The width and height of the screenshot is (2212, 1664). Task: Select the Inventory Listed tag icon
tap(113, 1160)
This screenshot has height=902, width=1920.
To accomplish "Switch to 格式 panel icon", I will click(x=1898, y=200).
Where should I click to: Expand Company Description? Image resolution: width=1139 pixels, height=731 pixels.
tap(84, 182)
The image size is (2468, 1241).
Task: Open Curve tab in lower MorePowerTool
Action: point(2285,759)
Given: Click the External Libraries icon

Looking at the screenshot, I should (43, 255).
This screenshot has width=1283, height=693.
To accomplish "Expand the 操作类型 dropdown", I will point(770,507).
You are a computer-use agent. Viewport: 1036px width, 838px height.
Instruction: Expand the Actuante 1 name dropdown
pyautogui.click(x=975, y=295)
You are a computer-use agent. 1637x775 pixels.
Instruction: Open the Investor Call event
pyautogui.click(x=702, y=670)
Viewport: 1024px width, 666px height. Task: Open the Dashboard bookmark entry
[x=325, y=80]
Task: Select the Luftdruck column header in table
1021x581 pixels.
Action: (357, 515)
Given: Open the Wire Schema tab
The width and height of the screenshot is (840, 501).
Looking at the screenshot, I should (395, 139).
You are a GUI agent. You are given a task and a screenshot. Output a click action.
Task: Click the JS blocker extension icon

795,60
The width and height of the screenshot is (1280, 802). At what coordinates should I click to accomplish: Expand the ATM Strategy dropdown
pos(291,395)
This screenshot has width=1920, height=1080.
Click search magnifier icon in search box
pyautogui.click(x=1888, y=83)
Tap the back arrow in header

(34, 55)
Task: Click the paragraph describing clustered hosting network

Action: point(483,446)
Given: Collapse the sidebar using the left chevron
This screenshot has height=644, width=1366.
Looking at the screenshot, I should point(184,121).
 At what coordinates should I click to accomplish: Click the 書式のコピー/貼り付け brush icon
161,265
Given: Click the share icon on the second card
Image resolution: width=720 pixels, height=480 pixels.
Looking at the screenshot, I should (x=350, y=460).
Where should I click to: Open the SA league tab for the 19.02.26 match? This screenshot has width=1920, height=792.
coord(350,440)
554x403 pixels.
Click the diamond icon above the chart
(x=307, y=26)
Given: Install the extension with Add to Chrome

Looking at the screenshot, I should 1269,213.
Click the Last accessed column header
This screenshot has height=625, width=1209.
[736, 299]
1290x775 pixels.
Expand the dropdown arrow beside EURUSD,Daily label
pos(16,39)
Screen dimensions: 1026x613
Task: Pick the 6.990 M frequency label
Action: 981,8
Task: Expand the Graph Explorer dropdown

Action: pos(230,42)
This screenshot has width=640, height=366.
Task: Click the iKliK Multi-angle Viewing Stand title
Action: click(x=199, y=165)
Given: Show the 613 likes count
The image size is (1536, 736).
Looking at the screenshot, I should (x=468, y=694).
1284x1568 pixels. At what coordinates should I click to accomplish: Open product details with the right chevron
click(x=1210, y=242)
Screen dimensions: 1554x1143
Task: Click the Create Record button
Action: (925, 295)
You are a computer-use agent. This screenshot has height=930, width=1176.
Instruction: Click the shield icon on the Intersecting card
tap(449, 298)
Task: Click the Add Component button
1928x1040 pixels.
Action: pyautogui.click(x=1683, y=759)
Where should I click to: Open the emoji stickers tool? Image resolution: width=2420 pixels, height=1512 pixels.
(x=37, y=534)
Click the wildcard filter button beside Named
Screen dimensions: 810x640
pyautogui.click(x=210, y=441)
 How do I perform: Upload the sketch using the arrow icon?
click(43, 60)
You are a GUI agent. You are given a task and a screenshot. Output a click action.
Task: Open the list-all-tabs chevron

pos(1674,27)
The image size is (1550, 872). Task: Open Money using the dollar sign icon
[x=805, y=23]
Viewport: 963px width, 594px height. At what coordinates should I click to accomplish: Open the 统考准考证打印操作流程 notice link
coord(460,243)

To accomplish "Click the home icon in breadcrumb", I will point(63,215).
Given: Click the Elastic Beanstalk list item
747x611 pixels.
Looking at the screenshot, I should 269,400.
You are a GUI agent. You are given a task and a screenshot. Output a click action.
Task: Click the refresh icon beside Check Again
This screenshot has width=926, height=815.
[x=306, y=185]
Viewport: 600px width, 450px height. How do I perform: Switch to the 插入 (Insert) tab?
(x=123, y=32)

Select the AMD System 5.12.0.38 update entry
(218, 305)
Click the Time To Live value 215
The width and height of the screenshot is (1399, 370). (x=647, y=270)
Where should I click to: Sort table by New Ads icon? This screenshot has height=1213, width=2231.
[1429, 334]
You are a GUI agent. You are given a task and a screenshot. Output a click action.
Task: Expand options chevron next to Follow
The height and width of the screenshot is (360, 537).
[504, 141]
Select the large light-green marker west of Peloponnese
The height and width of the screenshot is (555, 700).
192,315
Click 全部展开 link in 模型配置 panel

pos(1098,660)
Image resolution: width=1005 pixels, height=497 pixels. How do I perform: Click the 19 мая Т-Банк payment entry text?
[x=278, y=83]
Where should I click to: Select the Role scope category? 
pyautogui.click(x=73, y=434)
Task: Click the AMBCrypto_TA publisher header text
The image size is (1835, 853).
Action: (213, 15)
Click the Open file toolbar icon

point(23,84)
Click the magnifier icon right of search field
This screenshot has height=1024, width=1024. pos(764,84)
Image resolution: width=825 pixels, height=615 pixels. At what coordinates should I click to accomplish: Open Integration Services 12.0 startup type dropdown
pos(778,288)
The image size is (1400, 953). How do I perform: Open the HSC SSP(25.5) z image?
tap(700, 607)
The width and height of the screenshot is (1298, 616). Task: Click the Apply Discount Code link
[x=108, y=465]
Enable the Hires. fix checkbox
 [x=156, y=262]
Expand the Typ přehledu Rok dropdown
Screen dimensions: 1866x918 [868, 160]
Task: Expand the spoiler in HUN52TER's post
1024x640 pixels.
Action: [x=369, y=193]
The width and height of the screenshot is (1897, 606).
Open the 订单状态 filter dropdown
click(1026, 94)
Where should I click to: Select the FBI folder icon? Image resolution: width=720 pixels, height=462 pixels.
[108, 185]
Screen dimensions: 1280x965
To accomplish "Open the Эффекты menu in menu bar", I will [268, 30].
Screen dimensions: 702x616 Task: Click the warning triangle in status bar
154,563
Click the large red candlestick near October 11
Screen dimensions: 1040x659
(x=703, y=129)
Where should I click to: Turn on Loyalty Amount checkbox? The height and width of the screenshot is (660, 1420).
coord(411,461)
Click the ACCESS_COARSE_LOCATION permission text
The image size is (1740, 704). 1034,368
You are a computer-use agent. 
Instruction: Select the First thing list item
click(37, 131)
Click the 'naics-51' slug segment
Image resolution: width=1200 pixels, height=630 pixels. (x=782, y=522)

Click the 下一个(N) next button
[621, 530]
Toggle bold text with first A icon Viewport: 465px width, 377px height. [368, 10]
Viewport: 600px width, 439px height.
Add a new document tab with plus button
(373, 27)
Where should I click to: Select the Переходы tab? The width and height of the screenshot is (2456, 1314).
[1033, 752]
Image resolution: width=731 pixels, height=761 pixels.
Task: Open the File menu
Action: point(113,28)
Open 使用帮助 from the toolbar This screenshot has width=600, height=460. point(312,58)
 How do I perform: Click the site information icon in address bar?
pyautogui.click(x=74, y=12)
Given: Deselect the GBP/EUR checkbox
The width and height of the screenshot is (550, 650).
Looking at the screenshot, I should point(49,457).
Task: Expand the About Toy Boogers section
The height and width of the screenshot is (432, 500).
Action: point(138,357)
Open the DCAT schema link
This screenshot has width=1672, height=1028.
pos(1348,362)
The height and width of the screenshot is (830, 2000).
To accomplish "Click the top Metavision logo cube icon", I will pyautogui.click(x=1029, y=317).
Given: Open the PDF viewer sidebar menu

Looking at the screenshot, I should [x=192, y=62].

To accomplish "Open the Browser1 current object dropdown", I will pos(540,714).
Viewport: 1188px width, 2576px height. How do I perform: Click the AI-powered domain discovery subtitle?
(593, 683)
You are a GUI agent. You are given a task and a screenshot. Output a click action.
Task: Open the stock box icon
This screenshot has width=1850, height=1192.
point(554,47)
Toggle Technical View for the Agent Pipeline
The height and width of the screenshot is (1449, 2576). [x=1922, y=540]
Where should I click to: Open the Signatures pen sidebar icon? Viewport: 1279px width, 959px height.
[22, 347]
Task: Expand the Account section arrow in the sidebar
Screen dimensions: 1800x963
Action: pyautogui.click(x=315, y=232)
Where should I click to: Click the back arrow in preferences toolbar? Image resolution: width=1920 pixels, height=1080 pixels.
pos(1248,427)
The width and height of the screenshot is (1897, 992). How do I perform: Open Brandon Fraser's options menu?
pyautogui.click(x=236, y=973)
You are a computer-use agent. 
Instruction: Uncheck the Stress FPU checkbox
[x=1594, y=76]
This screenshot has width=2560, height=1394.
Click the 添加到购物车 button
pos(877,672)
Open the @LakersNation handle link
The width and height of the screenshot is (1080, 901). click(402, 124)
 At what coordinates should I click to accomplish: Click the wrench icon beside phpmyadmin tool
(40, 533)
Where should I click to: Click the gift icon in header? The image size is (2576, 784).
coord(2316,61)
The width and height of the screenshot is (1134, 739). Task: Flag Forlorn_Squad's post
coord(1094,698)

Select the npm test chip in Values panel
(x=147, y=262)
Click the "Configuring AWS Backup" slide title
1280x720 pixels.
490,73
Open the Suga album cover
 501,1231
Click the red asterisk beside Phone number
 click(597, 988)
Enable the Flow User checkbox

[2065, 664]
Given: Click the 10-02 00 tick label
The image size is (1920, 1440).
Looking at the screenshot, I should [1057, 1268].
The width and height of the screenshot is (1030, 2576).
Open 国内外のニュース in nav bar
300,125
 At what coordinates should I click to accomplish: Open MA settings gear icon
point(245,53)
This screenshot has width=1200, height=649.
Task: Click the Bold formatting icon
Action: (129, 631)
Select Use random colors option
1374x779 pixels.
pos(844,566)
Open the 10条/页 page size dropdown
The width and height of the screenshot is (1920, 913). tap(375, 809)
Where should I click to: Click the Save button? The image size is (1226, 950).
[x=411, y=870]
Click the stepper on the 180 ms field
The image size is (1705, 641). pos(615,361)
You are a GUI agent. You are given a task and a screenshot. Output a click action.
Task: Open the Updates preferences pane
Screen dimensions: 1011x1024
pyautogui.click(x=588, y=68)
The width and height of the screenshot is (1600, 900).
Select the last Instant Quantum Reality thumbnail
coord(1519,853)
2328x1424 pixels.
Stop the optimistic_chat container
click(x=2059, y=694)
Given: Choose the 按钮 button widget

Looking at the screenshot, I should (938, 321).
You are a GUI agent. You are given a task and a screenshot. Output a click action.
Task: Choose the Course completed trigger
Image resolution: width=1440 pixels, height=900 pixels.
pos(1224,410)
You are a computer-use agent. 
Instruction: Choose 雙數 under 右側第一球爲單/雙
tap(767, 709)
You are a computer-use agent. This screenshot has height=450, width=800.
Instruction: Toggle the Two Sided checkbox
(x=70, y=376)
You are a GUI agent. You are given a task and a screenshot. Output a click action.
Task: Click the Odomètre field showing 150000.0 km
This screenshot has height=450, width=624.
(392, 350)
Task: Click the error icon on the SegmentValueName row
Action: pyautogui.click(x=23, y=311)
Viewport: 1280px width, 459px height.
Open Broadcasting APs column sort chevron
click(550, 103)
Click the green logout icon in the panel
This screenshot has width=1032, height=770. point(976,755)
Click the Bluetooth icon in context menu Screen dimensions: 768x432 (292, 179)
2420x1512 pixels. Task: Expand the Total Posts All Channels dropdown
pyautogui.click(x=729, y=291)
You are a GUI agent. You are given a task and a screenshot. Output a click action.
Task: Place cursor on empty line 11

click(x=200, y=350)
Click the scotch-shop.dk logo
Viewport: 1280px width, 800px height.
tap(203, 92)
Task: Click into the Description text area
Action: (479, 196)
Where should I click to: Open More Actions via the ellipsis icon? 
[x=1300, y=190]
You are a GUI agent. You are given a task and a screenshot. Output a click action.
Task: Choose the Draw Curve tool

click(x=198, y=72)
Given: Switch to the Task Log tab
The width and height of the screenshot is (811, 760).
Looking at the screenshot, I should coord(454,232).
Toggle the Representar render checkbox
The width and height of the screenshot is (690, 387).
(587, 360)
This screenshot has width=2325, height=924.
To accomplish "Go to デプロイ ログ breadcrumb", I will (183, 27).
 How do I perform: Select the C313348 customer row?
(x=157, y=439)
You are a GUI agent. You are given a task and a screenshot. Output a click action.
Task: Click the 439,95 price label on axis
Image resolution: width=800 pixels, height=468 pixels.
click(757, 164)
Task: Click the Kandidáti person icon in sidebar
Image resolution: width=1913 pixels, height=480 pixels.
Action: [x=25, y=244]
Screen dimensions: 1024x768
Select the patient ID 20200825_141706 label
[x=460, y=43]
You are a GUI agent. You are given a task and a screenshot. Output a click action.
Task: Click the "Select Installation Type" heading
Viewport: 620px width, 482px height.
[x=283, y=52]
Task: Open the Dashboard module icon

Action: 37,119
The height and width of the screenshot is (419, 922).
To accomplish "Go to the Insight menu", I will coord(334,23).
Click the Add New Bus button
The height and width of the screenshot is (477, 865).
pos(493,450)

◇ ◇ ◇ ◇ ◇ ◇ ◇

> [STATED EXERCISE]:
Which lines of the listing above contain the string "Instruction", with case matching? Pull out every such line.

> [THE SOLUTION]:
Instruction: Expand the Actuante 1 name dropdown
Instruction: Open the Investor Call event
Instruction: Click the shield icon on the Intersecting card
Instruction: Select the First thing list item
Instruction: Uncheck the Stress FPU checkbox
Instruction: Choose 雙數 under 右側第一球爲單/雙
Instruction: Toggle the Two Sided checkbox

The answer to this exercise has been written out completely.